Arnold Schönbergs Gurre-Lieder sind ein singuläres Werk. Es ist nicht nur eine Sammlung von Liedern mit Orchesterbegleitung, eher eine lyrisch-dramatische Liedsymphonie mit einem Scherzo, einem Melodram und einer abschließenden Chor-Apotheose. Etwa zur selben Zeit (1913) uraufgeführt wie Gustav Mahlers Achte Symphonie, ist es ähnlich monumental, übertrifft diese allerdings in Ausmaß und Vielfalt. Kurzum: ein Werk, das alle Grenzen sprengt.
Jede Aufführung bedeutet eine Kraftanstrengung: fünf Gesangssolisten, ein Sprecher, zwei Chöre und ein Riesenorchester, besetzt mit allein vier Piccoloflöten bis hinunter zur Kontrabasstuba, 40 Streichern, darunter acht Bässen, vier Harfen, Celesta und einem reichhaltigen Schlagwerk inklusive Ratsche und Eisenketten. Fast 300 Mitwirkende standen auf der erweiterten Bühne und den hinteren Rängen der Isarphilharmonie. Ein Mammutapparat, den Simon Rattle unübertrefflich regierte und im Griff behielt und ein grandioses Geschenk, welches Symphonieorchester und Chor des Bayerischen Rundfunks anlässlich ihres 75-jährigen Bestehens ihrem Publikum bereiteten.

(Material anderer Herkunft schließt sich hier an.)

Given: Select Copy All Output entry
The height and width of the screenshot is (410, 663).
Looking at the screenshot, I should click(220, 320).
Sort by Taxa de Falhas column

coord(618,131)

Zwanzig Gedichte von Jens Peter Jacobsen hat Arnold Schönberg in einem langen Schaffensprozess zu diesem überwältigenden Werk zusammengefasst. Metaphernreich erzählen sie in symbolistischer Sprache eine Geschichte aus der dänischen Mythologie: von König Waldemar auf der Burg Gurre und seiner heimlichen Geliebten Tove. Als Helwig, Waldemars Frau, das junge Mädchen aus Eifersucht töten lässt, lästert Waldemar Gott wegen seines Schicksals und ist verurteilt, als Untoter aus verzweifelter Sehnsucht nach Tove mit seinen Mannen durchs Land zu irren. Die Gedichte hängen nur lose zusammen, instrumentale Zwischenspiele erzählen die Handlung weiter, die Rattle immer wieder zu instrumentalen Glanzpunkten führte.
Den ersten Teil bestimmt die Liebe zwischen Waldemar und Tove, die sich bis zum tragischen Ende zu starker Leidenschaft steigert – Lieder voller Lyrik und großer musikalischer Poesie. Alles wird eingeleitet von einem Vorspiel – einer Abenddämmerung als impressionistischer Klangzauber aus Glitzern und Schweben der Töne wie ein Aquarell aus Musik, das Rattle mit dem exzellent spielenden Orchester außerordentlich fein nachzeichnete. Als Tove hörten wir Dorothea Röschmann, die als bewährte Liedsängerin mit reichen Farben und lyrischer Empfindung diese Partie gestaltete. In tanzendem Jubel sang sie von der freudiger Erwartung des Geliebten. Ihre Stimme verströmte Natürlichkeit, war in der Höhe strahlend und vor allem in der Mittellage erfüllt von Wärme und Zuneigung und schwärmerisch in ihrer Liebeserklärung.